Paranoïaque (Paranoiac, 1963)
Un film de Freddie Francis
Premier
film de Freddie Francis pour le studio Hammer en tant que réalisateur,
Paranoïaque se révèle être un mini-Hitchcock, veine creusée par la compagnie
dans le sillage du succès de Psychose. Le scénario est signé du spécialiste
maison à savoir Jimmy Sangster, aussi habile pour dérider les vieux mythes de l’Epouvante
que pour s’inspirer des thrillers triomphants au box-office. Il adapte ici un
roman de Josephine Tey, paru en 1949, « Brat Farrar » dont la Hammer
acquit les droits en 1954. Jimmy Sangster fut lui-même un romancier créant le
personnage de Snowball dans une série
de polars. Son script recèle tous les ingrédients du mini-Hitchcock : une
histoire familiale trouble lestée de secrets terrifiants, une frangine qui perd
la raison (Janette Scott) et qui ne désire qu’une chose rejoindre son frère
dans l’au-delà, un autre frangin alcoolique, colérique et dépensier (formidable
Oliver Reed aussi à l’aise dans la défroque de Simon qu’un saumon dans les eaux
pures d’un torrent de montagne), une vieille tante bigote et renfrognée. Un
jour, Tony, que l’on croyait mort, réapparait dans cet univers. Est-ce vraiment
ce frère suicidé ou un imposteur envieux de la fortune familiale ? Toujours
est-il qu’il tombe amoureux de sa sœur embaumant le film de Francis des
effluves sulfureux de l’inceste… L’intrigue, alambiquée et ténébreuse, nous
amène aux confins de la folie puisque Simon (Oliver Reed) et la tante (Shiela
Burrel) pratiquent d’étranges rites dans la chapelle abandonnée de la vaste
demeure. Et si c’était en ce lieu que se cachait le « cœur-révélateur »

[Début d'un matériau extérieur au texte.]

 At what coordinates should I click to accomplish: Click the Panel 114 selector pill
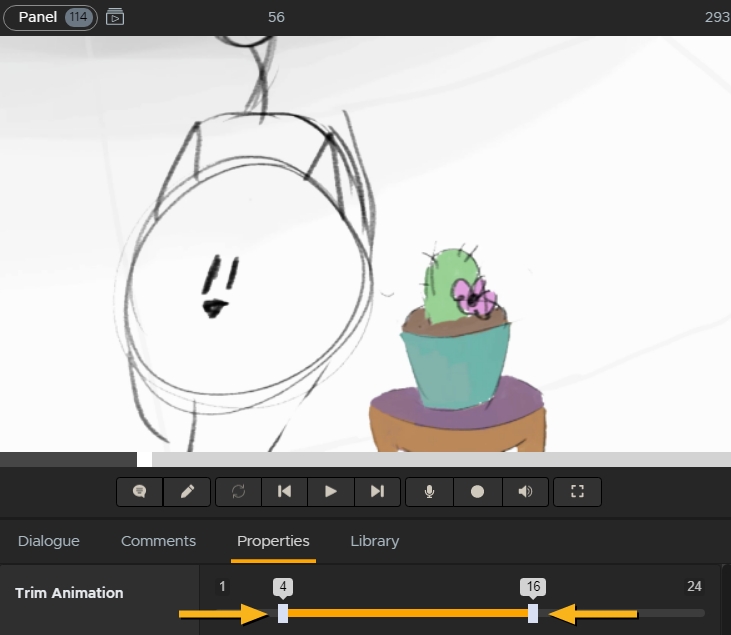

(clin d’œil à Poe) de cette machination ? Je n’en dirai pas plus pour ne
pas éventer un dénouement aux multiples twists.
La photographie en noir et blanc d’Arthur
Grant et la mise en scène de Francis collent parfaitement à cette ambiance
gothique où le réel bascule inexorablement dans l’irréel. Une séquence
magnifique en témoigne, celle où Oliver Reed se débarrasse de Françoise l’infirmière
(Liliane Brousse). Il la noie dans une mare du domaine, un assassinat
complètement suggestif puisque seule une envolée de canards nous indique son
terrible forfait. Pourtant, le dernier plan, sous la surface de l’eau, nous montre Reed fasciner par cette
disparition, cette enfouissement sous une surface, cette plongée dans un autre
univers. Un plan magnifique qui, à lui seul, mérite que vous découvriez ce
film. D’autres saynètes marquent également notre imaginaire comme lorsque la
tante se muche derrière un masque grossier et brandit un crochet ou un couteau :
une imagerie qui n’aurait pas juré dans un giallo transalpin où la figure du
masque, du grimage est particulièrement répandue.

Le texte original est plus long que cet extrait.